Copa 2014 e o jornalismo investigativo
José Cruz
Num rápido curso em São Paulo – acompanhamento dos gastos públicos com a Copa 2014 e Olimpíada – observei que, além do interesse de jovens jornalistas. há um tanto de indignação com as desinformações oficiais.
O curso – que se realiza também a distância – é iniciativa da Associação Brasileira de Jornalismo Investigativo (Abraji) com a Associação Contas Abertas, dirigida por Gil Castello Branco, também instrutor, especialista que é em contas públicas.

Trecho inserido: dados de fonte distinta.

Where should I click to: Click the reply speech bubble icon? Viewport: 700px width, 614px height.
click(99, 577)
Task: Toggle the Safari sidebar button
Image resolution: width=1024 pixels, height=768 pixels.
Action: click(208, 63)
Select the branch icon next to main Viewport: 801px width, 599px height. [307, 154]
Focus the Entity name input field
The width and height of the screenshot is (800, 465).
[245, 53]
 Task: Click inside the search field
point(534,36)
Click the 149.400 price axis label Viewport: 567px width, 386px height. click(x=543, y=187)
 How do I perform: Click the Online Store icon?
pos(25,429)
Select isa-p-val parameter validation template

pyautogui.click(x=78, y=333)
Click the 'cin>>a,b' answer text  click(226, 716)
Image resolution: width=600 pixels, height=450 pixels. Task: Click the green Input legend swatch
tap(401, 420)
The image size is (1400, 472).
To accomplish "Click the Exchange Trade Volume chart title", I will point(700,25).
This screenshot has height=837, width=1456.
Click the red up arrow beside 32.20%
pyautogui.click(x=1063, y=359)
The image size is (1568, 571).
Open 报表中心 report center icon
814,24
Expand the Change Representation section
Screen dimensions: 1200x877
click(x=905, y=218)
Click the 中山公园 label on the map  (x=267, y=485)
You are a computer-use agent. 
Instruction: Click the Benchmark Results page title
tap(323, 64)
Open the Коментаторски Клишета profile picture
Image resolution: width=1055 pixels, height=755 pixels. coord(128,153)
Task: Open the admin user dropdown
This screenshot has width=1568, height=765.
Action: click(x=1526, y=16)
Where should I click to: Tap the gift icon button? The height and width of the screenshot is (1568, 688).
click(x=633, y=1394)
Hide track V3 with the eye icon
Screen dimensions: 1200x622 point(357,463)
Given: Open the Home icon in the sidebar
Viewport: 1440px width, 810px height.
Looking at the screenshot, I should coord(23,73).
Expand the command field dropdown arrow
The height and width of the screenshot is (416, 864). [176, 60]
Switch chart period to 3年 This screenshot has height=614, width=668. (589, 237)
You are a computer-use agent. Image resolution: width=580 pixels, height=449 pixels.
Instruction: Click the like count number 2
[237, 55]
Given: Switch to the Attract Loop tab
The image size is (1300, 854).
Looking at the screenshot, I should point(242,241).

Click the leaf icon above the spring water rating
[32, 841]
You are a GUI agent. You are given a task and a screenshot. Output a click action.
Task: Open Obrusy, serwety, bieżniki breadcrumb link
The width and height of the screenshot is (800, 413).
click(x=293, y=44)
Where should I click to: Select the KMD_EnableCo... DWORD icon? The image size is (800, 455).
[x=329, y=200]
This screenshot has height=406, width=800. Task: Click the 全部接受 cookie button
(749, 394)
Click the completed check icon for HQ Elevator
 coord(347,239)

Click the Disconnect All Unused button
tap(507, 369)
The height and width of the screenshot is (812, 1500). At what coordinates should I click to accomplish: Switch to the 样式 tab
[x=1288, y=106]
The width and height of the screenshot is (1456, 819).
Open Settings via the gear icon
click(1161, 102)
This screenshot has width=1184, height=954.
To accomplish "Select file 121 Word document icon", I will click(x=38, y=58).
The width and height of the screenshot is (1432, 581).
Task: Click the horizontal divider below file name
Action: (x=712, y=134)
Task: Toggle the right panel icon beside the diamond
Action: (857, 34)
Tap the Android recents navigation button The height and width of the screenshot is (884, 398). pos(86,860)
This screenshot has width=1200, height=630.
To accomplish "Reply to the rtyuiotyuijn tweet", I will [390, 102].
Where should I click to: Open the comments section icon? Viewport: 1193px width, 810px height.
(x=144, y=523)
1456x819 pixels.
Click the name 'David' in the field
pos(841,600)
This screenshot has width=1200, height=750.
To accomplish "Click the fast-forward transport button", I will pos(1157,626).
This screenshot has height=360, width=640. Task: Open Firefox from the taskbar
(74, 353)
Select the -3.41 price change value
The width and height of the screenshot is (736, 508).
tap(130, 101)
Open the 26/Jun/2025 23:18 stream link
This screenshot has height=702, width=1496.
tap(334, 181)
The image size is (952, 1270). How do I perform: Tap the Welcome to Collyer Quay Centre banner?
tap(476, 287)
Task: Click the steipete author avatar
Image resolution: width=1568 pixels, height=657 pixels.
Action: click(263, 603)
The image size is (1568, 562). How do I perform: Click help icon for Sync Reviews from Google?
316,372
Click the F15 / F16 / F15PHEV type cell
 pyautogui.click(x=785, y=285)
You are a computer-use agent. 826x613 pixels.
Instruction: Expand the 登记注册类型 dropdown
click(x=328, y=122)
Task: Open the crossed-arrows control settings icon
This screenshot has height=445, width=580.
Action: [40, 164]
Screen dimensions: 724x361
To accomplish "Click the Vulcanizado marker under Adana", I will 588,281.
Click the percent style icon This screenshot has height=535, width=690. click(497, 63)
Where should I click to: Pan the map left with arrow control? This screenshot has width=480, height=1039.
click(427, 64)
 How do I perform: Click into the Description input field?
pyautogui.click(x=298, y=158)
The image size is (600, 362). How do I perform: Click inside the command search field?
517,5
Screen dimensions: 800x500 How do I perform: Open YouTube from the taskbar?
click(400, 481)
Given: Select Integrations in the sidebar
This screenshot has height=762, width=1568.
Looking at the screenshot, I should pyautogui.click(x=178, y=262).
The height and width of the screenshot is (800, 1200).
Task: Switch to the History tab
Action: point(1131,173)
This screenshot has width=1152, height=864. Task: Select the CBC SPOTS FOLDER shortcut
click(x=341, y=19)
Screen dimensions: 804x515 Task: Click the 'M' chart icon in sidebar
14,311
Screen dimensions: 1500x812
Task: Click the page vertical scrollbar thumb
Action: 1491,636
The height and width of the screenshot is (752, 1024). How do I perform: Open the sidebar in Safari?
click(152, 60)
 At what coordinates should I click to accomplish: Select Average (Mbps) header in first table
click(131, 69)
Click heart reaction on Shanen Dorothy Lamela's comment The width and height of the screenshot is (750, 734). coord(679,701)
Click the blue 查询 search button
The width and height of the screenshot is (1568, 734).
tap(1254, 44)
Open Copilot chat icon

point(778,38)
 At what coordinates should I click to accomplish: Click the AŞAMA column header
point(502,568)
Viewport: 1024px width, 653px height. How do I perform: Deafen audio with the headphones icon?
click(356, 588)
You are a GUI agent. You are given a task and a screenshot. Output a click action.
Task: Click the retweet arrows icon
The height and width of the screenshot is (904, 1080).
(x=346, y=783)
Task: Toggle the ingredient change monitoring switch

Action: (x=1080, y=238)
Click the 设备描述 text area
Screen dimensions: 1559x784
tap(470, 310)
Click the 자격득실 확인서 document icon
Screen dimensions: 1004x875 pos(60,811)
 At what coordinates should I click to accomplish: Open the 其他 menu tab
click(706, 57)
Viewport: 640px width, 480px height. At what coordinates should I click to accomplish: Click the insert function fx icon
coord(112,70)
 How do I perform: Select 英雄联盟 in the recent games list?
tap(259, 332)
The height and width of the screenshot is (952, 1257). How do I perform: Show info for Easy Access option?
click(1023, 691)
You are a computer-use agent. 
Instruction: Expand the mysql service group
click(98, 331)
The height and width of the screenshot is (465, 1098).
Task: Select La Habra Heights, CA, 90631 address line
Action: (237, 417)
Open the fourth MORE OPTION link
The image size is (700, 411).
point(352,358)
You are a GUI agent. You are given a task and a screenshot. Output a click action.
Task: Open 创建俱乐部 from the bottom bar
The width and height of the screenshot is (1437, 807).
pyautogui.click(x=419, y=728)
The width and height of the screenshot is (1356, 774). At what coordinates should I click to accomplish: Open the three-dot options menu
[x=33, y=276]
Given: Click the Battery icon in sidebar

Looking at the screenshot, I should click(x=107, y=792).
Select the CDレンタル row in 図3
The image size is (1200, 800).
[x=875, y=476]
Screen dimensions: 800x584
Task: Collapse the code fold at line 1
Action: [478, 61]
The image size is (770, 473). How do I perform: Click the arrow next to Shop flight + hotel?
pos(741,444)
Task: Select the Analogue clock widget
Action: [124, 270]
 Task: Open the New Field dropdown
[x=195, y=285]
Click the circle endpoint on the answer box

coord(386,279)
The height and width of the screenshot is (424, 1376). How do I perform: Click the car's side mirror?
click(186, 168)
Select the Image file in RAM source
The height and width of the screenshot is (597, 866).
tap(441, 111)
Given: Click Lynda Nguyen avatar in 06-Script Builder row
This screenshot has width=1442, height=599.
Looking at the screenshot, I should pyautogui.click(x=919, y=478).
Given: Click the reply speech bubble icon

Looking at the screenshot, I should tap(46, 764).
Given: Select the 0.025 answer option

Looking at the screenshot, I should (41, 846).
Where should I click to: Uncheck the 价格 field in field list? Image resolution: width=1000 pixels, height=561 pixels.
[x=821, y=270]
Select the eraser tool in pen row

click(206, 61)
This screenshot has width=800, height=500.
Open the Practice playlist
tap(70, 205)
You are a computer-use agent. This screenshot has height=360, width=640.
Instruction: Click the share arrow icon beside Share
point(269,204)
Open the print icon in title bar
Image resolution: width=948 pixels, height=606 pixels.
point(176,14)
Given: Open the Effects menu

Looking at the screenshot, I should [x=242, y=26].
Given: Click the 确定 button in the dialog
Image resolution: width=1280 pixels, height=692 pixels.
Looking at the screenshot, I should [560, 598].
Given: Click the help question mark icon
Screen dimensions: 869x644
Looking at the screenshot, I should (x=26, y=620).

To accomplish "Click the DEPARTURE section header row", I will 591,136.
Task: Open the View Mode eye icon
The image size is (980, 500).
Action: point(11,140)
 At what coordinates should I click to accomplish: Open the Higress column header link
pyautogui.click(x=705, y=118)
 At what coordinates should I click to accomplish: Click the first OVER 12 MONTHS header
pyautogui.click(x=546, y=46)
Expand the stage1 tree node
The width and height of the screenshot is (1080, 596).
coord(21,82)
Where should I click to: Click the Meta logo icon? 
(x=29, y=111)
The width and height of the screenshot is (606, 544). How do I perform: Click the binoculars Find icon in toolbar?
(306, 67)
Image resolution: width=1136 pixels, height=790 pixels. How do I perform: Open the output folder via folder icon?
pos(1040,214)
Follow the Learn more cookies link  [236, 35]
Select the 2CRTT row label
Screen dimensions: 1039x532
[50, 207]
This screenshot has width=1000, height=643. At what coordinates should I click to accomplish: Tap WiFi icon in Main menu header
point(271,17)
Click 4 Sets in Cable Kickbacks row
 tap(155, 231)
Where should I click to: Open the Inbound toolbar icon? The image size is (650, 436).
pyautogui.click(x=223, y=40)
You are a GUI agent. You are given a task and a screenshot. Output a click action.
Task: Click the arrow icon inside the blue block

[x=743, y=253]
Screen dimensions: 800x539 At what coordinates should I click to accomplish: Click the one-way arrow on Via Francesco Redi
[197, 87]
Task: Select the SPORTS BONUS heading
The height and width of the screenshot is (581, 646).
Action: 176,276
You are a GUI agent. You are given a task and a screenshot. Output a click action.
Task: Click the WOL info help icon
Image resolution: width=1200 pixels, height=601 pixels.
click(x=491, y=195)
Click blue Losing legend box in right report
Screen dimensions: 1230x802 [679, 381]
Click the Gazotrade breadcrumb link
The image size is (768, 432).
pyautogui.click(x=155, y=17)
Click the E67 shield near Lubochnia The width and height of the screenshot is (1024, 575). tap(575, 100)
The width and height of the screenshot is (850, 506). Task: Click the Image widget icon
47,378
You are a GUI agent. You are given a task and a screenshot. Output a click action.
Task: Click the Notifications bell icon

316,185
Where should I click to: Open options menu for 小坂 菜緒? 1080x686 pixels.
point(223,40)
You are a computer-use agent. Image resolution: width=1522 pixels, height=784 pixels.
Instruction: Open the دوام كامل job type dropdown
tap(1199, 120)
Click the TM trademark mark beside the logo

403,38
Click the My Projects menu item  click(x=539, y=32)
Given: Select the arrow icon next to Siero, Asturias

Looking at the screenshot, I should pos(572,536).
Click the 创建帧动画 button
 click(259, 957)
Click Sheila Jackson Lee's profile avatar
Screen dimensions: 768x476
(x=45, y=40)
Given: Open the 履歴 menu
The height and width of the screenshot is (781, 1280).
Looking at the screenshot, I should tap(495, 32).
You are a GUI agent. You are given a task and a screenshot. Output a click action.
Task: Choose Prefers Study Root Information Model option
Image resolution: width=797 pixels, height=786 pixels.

Ao final de seis horas de conversa e troca de informações com jornalistas de vários estados, constatou-se que o governo está perdido no quesito que prometeu eficiência: transparência nas despesas para a Copa 2014.
Sem exageros, os principais portais de fiscalização “batem cabeça”, pois os valores divulgados estão desatualizados em até três ou quatro meses. Os números no portal da Controladoria Geral da União, (CGU), por exemplo, não conferem com os registrados pelo Senado Federal. E o próprio Tribunal de Contas da União (TCU) aponta para a fragilidade do sistema que, por extensão, dificulta o trabalho dos auditores.
E porque isso ocorre?
Em primeiro lugar porque a Copa do Mundo no Brasil tornou-se uma ação política. Os critérios para a escolha da sedes é um dos indicativos dessa realidade.
Em segundo lugar, as empreiteiras que estão nos principais canteiros de obras dos estádios e obras outras são importantes contribuintes de campanhas eleitorais.
O deputado ou senador que hoje aprova legislações afins poderá ser o prefeito ou governador no ano seguinte e, como tal, o ordenador de despesas para obras que serão executadas pela doadora de campanha. Conhecem a história do “é dando que se recebe”?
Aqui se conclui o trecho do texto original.